> _DIRECTIONS_: In the listing below, find the line containing "Cooperation (429, 205)" and the line containing "[CPME Sud Provence". Repeat exactly those two lines and every line between them.

> _EXCERPTED DATA_:
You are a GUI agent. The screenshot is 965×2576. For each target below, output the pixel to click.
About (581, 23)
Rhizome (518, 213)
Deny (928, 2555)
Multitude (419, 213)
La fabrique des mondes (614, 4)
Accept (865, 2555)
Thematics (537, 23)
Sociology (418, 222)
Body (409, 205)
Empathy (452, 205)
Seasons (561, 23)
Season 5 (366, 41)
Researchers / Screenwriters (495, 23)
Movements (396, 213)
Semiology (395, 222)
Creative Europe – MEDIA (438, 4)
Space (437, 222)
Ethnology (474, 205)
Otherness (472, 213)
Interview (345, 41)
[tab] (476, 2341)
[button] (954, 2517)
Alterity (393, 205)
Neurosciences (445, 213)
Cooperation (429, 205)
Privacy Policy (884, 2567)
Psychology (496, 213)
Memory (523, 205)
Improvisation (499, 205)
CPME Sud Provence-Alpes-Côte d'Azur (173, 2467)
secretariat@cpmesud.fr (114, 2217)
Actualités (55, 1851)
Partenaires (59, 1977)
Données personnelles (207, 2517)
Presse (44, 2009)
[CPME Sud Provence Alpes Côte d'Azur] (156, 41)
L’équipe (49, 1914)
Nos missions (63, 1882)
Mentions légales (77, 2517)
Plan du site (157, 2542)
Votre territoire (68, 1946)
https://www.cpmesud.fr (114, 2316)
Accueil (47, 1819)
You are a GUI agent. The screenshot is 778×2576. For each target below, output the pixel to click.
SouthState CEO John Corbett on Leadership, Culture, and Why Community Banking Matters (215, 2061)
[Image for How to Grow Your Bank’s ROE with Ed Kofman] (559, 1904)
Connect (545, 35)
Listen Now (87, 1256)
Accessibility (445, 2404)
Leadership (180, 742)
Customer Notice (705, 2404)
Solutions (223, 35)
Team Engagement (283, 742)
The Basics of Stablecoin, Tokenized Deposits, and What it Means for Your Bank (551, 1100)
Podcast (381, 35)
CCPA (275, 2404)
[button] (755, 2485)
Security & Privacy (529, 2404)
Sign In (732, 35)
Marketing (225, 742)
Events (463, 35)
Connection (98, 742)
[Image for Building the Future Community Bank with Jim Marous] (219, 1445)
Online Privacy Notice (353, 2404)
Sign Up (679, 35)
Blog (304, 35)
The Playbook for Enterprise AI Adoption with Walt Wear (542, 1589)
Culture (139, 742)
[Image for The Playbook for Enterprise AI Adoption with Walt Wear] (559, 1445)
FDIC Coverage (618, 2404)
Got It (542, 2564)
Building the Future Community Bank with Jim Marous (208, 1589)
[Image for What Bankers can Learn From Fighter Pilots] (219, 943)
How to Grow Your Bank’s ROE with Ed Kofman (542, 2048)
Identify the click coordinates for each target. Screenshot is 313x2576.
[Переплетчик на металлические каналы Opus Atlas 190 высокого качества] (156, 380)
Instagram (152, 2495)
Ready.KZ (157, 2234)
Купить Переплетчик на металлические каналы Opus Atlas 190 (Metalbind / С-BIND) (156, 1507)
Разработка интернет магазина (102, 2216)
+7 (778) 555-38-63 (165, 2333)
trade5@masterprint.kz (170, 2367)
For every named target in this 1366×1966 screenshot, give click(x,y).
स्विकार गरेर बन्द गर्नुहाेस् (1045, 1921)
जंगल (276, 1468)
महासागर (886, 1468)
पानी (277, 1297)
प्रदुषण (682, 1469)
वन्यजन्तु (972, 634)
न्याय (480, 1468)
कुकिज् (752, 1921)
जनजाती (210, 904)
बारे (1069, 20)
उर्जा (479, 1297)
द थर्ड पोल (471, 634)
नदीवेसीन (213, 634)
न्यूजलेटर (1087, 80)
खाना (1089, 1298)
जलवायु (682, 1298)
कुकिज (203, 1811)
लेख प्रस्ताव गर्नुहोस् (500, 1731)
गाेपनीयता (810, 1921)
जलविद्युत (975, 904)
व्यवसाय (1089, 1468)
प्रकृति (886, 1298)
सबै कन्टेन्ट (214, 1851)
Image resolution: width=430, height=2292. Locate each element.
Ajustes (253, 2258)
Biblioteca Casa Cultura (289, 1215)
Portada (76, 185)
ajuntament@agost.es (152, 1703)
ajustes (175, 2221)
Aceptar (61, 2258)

> _ANSWER SPACE_:
Cooperation (429, 205)
Privacy Policy (884, 2567)
Psychology (496, 213)
Memory (523, 205)
Improvisation (499, 205)
CPME Sud Provence-Alpes-Côte d'Azur (173, 2467)
secretariat@cpmesud.fr (114, 2217)
Actualités (55, 1851)
Partenaires (59, 1977)
Données personnelles (207, 2517)
Presse (44, 2009)
[CPME Sud Provence Alpes Côte d'Azur] (156, 41)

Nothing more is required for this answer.